My car has very few identifiable marks. There are no bumper stickers, no license plate frames, and certainly no vanity license to give even a hint of who the car might belong to. Maybe it’s a part of my desire to exude mystery and intrigue. Maybe I’m just lazy and cheap. Regardless of the reason my car is free from the adornment featured on many vehicles nowadays.
My musings on cars, and the lack of flashiness that mine possessed, occurred to me as I was spending another morning driving down the Orange County freeway. I’m not sure when cars become a canvas for furthering our personal expression but somewhere along the way they did. You can find out a lot about a person by reading their car.

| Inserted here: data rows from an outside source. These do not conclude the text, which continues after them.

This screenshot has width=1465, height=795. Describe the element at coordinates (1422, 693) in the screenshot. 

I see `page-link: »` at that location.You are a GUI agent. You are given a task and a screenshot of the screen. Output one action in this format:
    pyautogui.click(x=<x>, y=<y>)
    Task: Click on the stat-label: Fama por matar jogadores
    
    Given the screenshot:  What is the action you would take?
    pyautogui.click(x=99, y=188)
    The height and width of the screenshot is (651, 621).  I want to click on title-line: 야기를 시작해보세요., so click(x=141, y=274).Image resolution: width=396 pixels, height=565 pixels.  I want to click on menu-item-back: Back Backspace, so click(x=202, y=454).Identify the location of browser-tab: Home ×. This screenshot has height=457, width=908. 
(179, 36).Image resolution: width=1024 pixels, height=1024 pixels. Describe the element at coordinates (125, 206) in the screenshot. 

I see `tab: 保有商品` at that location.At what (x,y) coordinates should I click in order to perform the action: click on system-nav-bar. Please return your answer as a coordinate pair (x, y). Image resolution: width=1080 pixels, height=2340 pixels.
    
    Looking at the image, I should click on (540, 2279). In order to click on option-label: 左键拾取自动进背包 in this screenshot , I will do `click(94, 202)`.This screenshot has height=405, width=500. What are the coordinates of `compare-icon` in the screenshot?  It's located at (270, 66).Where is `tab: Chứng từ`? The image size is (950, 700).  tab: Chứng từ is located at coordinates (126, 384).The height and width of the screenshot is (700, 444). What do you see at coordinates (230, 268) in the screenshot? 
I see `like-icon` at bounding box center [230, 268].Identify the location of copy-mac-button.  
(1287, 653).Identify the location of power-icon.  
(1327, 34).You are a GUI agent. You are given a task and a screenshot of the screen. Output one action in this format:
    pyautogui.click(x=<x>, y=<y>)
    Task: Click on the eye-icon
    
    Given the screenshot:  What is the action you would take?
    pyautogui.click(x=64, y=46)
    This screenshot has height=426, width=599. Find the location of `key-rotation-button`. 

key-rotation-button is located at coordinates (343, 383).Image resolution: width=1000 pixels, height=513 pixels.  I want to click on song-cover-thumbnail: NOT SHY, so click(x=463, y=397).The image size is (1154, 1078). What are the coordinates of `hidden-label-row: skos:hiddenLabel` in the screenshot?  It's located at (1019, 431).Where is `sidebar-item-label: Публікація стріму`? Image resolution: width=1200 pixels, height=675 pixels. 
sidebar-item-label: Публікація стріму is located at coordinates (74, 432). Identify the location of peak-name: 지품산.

Often times you’ll learn a person’s political believes, favorite bands, religious adherence, sport team’s allegiance and even sometimes their brand choice for personal computers. An object that was intended to get us from Point A to Point B is now another opportunity to achieve status in the minds of the world. With it, we convey the groups that we belong to, espouse our personal philosophies and challenge others to disagree. It’s just another way that we advance our agenda. Even “Christian” bumper stickers are usually us-focused. They rarely convey the grace and justice of God. Instead, they are almost singularly about our religious experience.
It’s interesting to me that we use our cars to convey membership in a certain club, to express commitments to certain belief, but we rarely use our time to build relationships that could do the same. It’s almost like we want the car to speak for us, which of course it was never meant to do. It might convey status but it can never show love. It may identify membership but it can never illuminate grace. It may preach philosophies but it can never be a messenger of good news.
Using our cars as a status symbol, as way to further demonstrate our commitment to God is a good thing, but let us be wary less it become a substitution for the real thing.